Sarah Davies, senior vice president of analytics for VantageScore, takes a big-picture approach to credit scores. “If you spend time getting the right disciplines in place, you will never need to worry about whether you go up or down 5 points, 10 points or 50 points. It’s a healthier way to look at financial management and how your credit score is going to behave,” she said. Healthier, but not terribly aligned with our quantified-self society.
Still, Davies is right. Improved habits — paying off credit card balances each month and being careful about taking on too much debt — will result in an improved score.
Credit scores are derived using complicated algorithms that take into account several metrics. One of the key considerations is credit utilization. “The score does not care how much credit you have; it cares about how you utilize it,” said FICO Score spokesman Anthony Sprauve. Use no more than 30 percent of your available credit at a time, experts say. Some score-watchers aim for 10 percent utilization.
Since I have so much available credit, my utilization ratio is in the single digits. That’s a key explanation for why my score is high.
Sprauve suggests listing all of my cards, their credit limits, whether the cards have annual fees, their notable benefits such as no foreign transaction fees and the richness of rewards.
Balance-carrying credit card users should consider interest rates above rewards and other benefits. As a general rule, interest rates on rewards cards are higher.
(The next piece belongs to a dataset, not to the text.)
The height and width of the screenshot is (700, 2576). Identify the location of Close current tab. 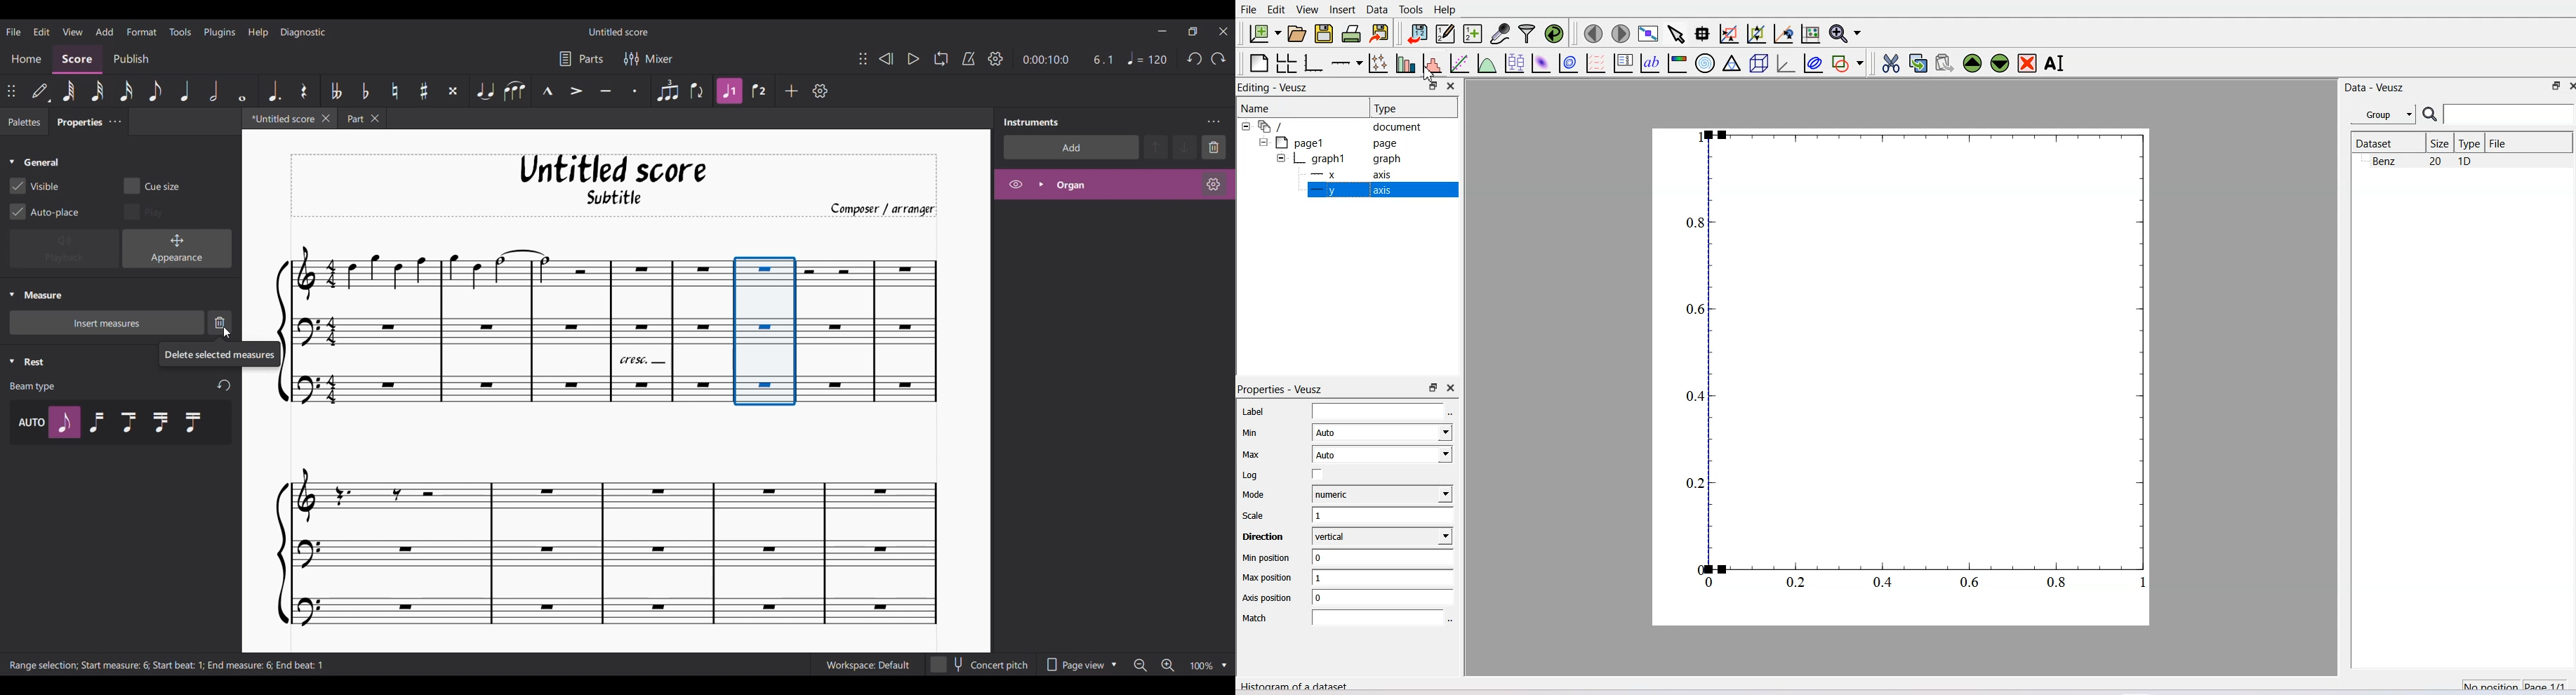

Using my list, I’d identify the cards with the lowest credit limits and jettison those first. Some score providers may choose to look at utilization per card rather than overall utilization, which means a small purchase could raise the utilization ratio through the roof if the limit is ultralow.
Length of credit history is another factor that goes into credit score calculation, which is why I plan to keep my card formerly known as my WorldPerks Visa card open. There’s the debate about whether this is necessary. “When it comes to credit scores and reports there are very few things that are black and white,” Sprauve said. (And that’s coming from the spokesman of the company that invented credit scoring.)
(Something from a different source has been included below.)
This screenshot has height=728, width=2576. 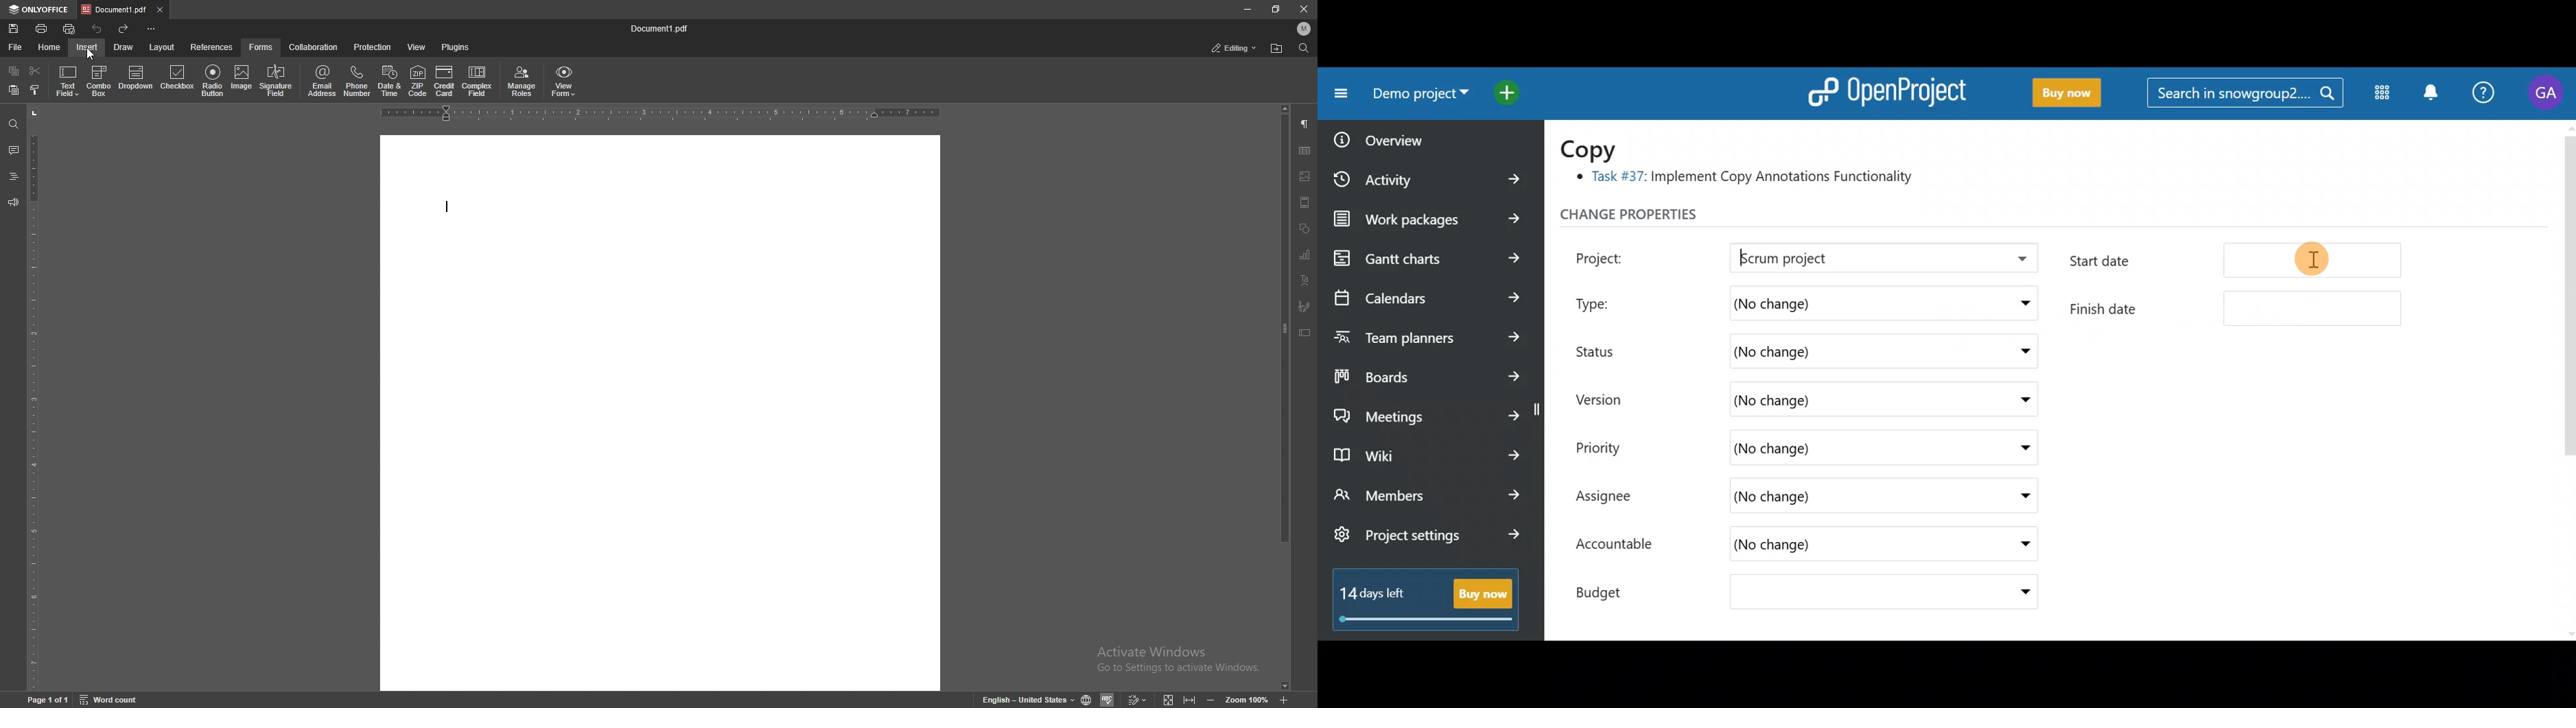 I want to click on phone number, so click(x=358, y=81).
Some credit card providers may stop reporting a closed card after a period of time while others may list that card on your report for eternity. I plan to keep it open just to be safe. Ulzheimer said I might be surprised to learn that issuers closed some of my dormant cards without my knowledge. The Equal Credit Opportunity Act does not require companies to give notice to consumers before canceling cards for inactivity.